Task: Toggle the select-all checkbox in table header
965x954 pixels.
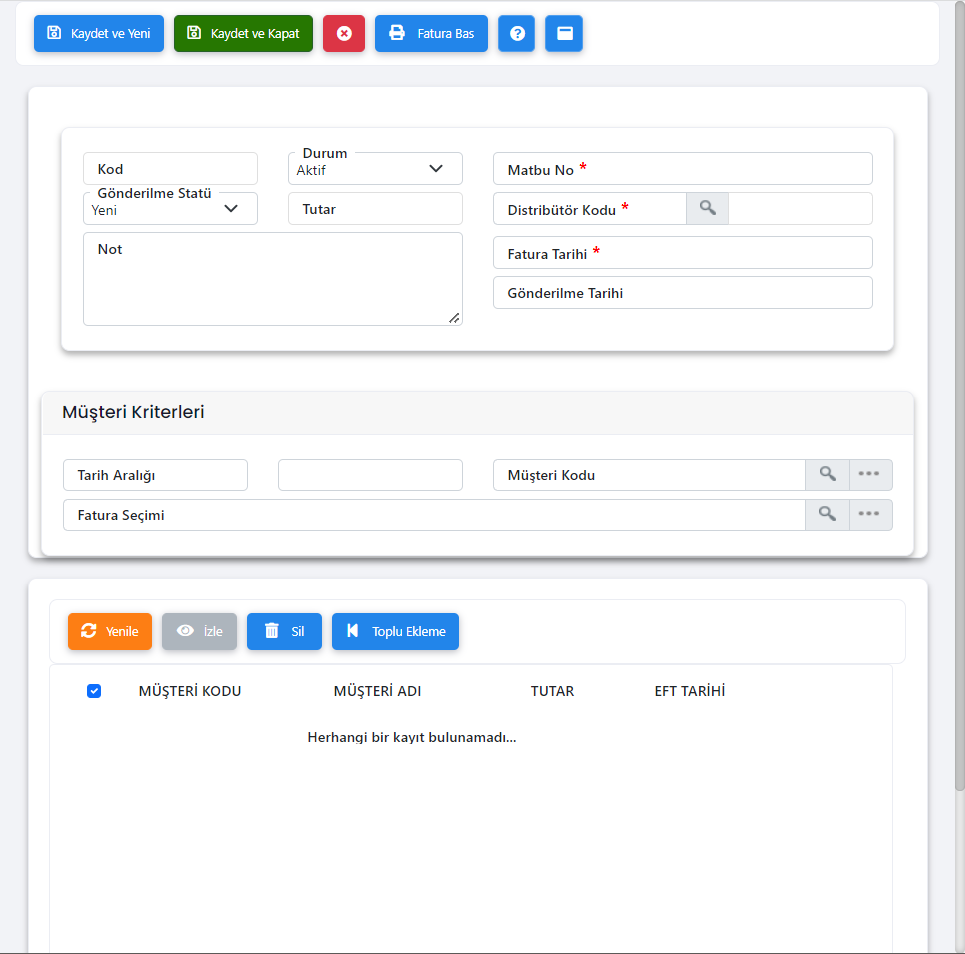Action: [x=94, y=691]
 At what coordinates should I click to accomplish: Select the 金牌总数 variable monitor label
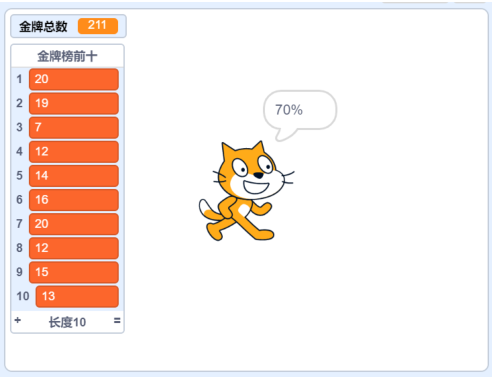(43, 26)
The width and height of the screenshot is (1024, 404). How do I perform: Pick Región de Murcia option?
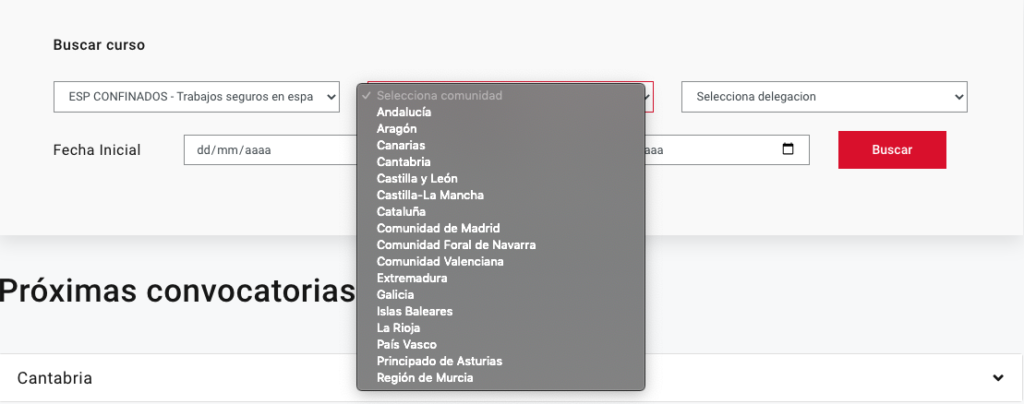[x=425, y=378]
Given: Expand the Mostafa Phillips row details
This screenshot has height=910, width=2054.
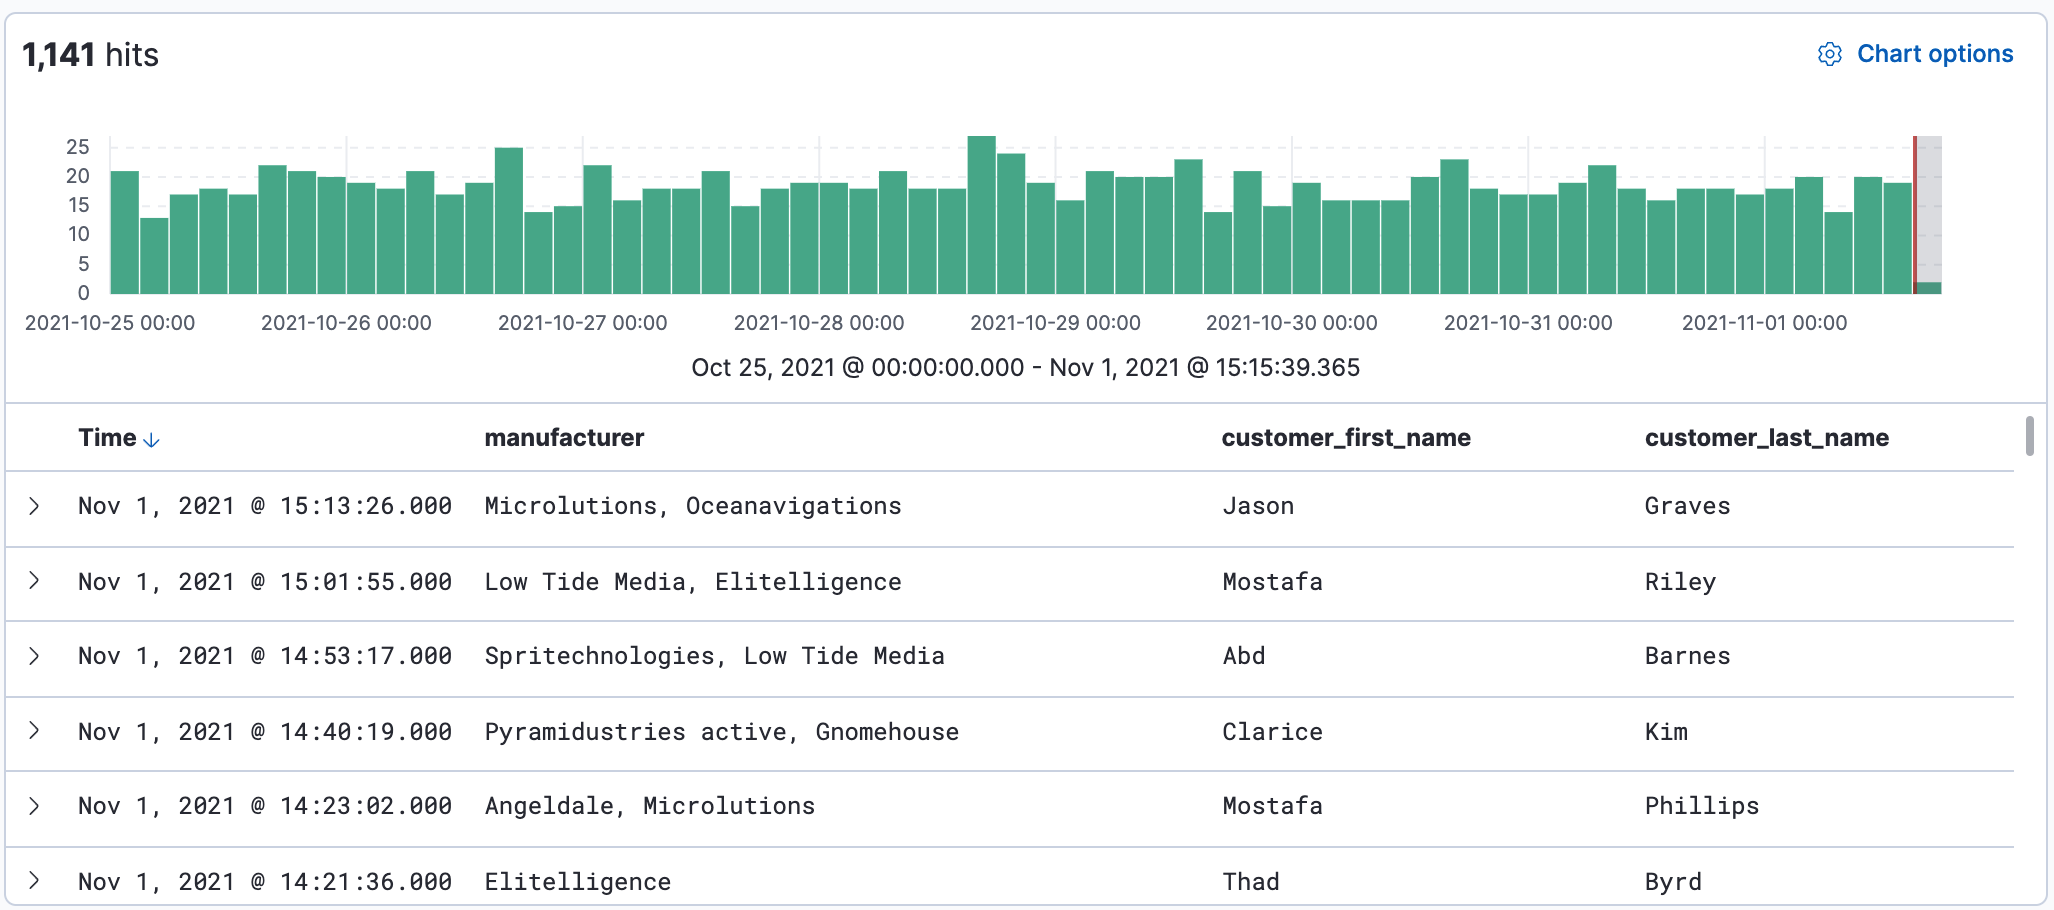Looking at the screenshot, I should pyautogui.click(x=34, y=806).
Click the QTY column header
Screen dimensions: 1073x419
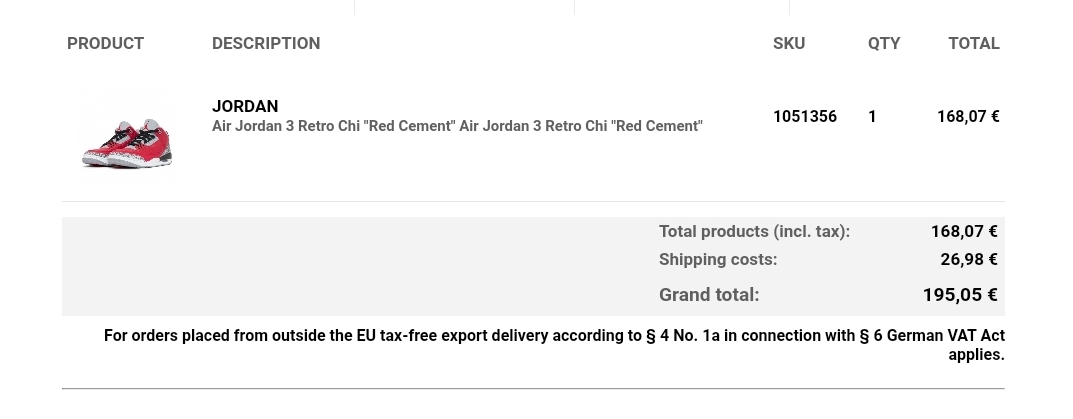click(x=884, y=43)
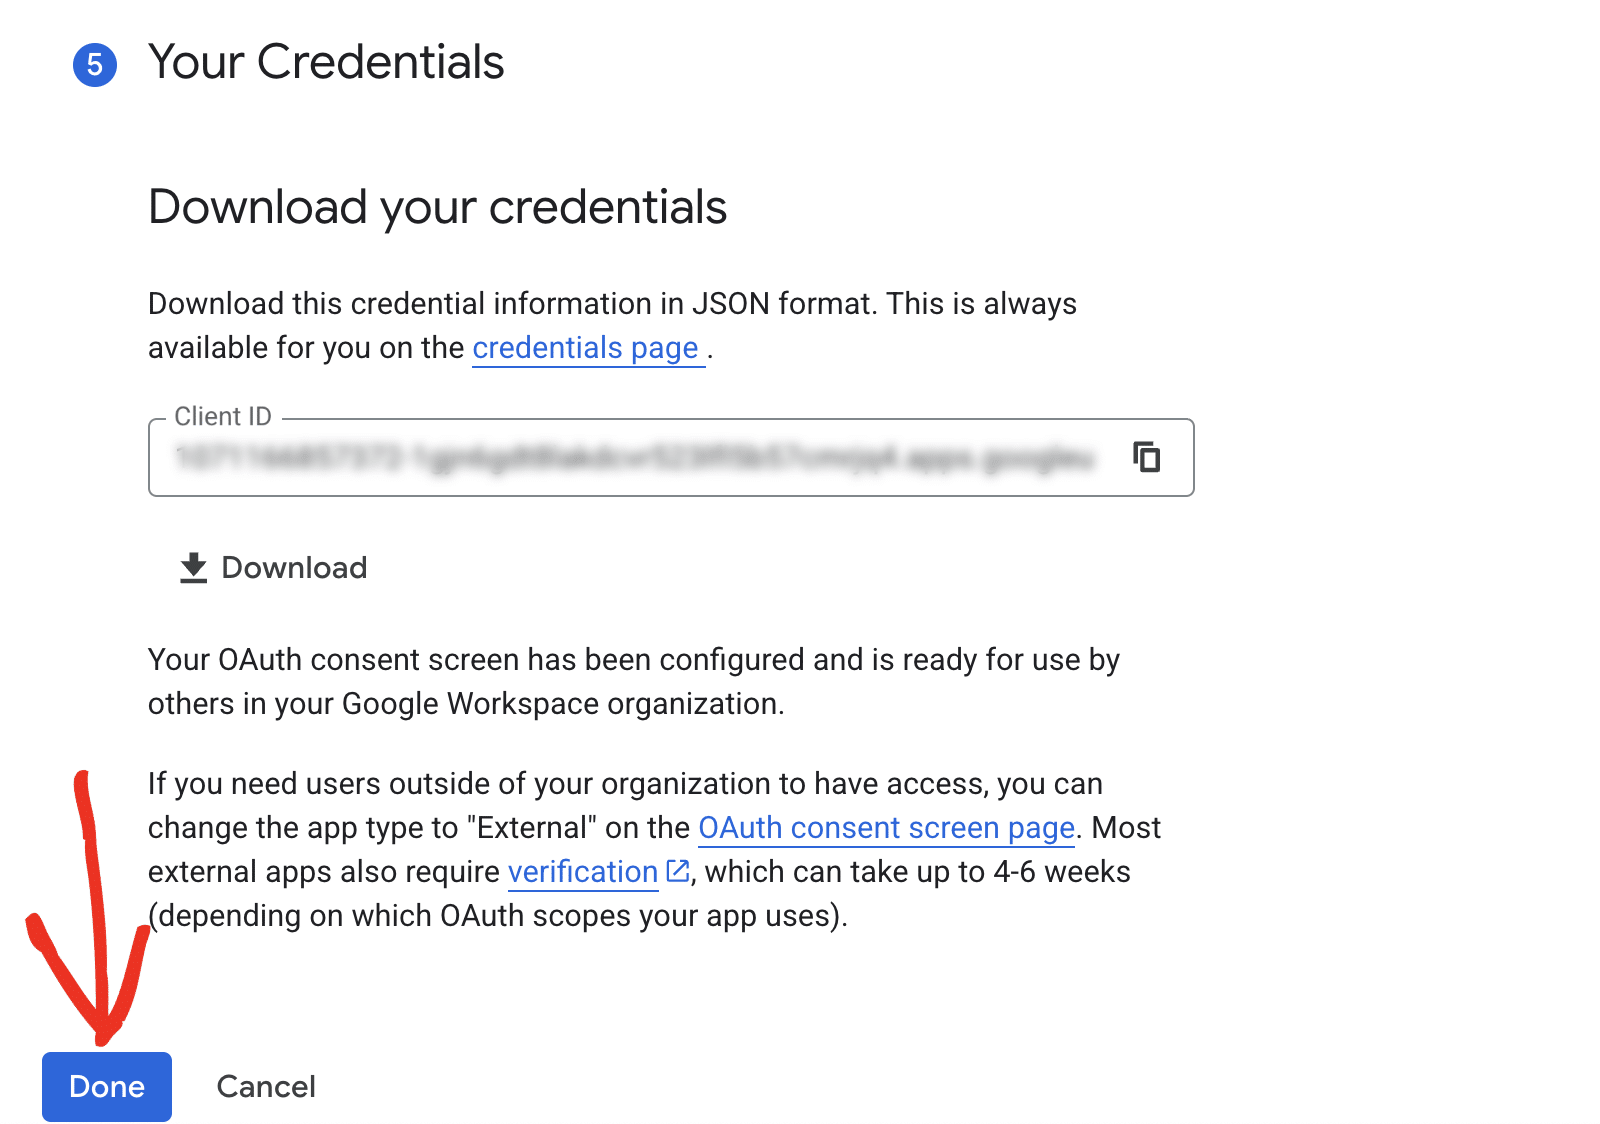This screenshot has width=1600, height=1124.
Task: Copy the Client ID to clipboard
Action: pyautogui.click(x=1146, y=457)
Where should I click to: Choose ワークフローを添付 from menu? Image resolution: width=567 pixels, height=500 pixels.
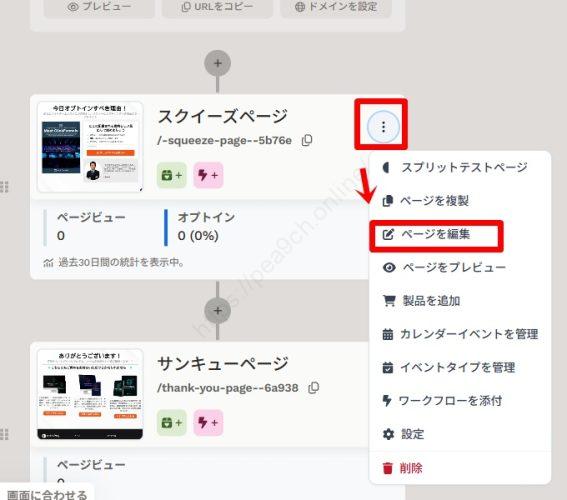(x=442, y=401)
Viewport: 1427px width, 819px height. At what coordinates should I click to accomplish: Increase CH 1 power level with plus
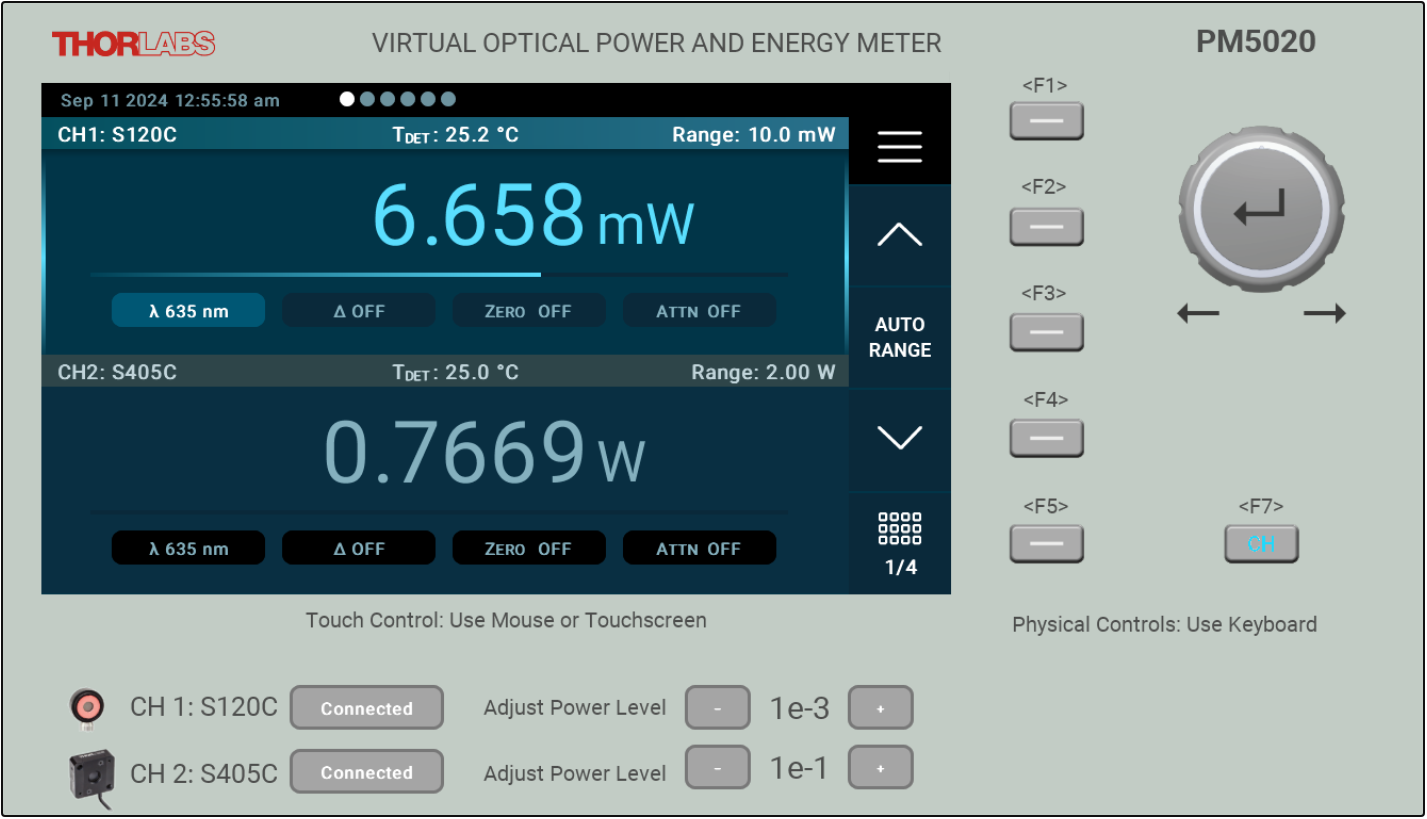[x=880, y=708]
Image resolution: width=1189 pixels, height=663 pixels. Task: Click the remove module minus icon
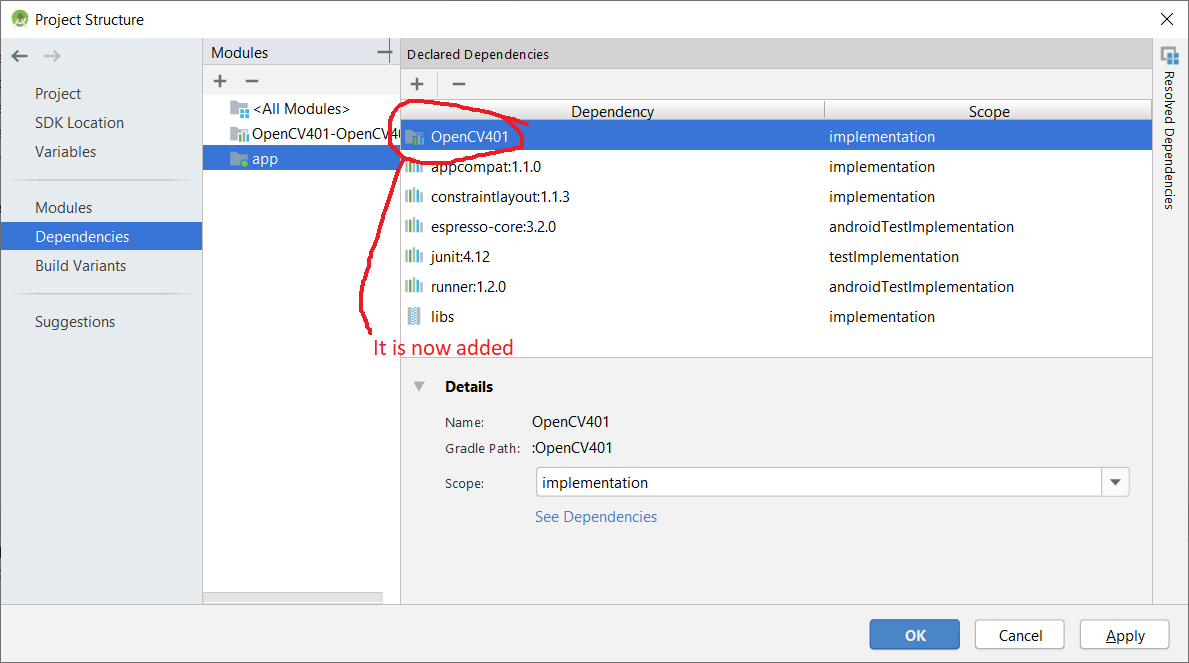coord(252,81)
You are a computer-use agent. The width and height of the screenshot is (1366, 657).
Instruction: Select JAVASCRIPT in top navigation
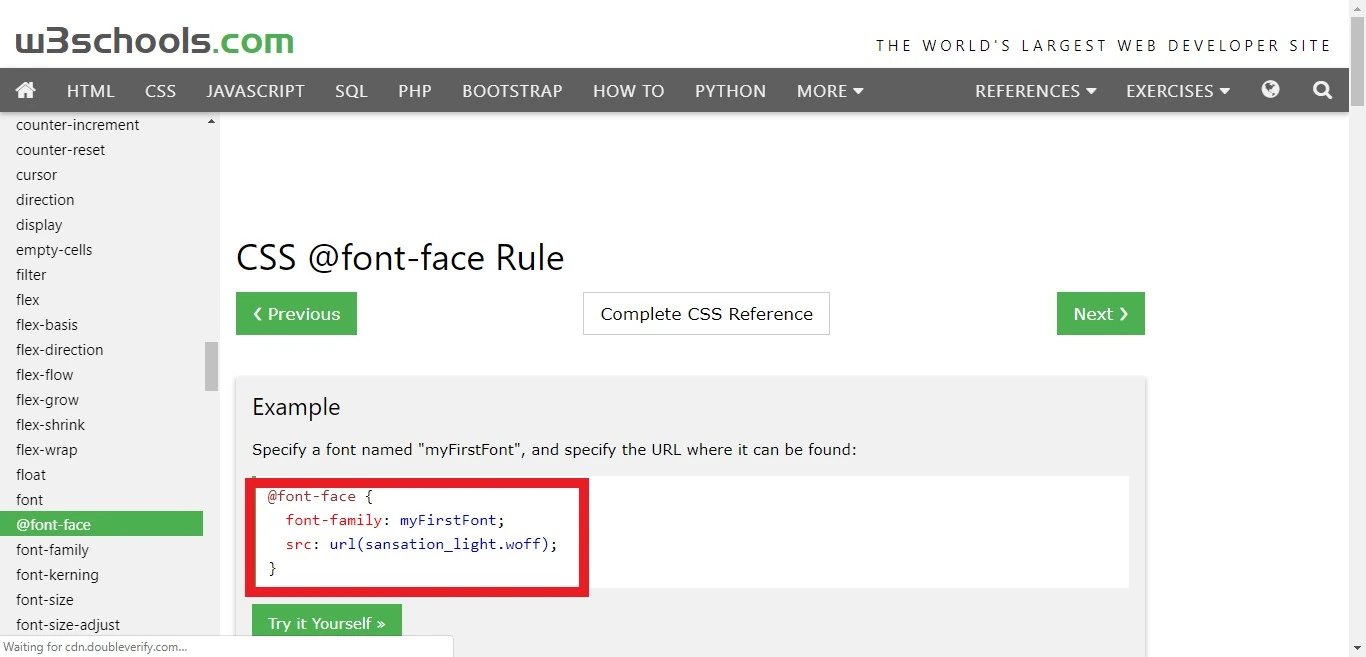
· · ·
_Prompt_:
For this exercise, copy the entries above exactly and skip any picture.

_Task output_:
Task: Toggle the select-all checkbox in table header
965x954 pixels.
Action: [x=94, y=691]
 At what coordinates should I click to accomplish: Select the 金牌总数 variable monitor label
(43, 26)
The width and height of the screenshot is (1024, 404). How do I perform: Pick Región de Murcia option?
[x=425, y=378]
Given: Expand the Mostafa Phillips row details
This screenshot has height=910, width=2054.
Looking at the screenshot, I should pyautogui.click(x=34, y=806).
Click the QTY column header
Screen dimensions: 1073x419
click(x=884, y=43)
This screenshot has width=1600, height=1124.
Task: Copy the Client ID to clipboard
Action: pyautogui.click(x=1146, y=457)
Where should I click to: Choose ワークフローを添付 from menu? Image resolution: width=567 pixels, height=500 pixels.
(x=442, y=401)
Viewport: 1427px width, 819px height. At what coordinates should I click to accomplish: Increase CH 1 power level with plus
[x=880, y=708]
Image resolution: width=1189 pixels, height=663 pixels. Task: Click the remove module minus icon
coord(252,81)
You are a computer-use agent. The width and height of the screenshot is (1366, 657).
Instruction: Select JAVASCRIPT in top navigation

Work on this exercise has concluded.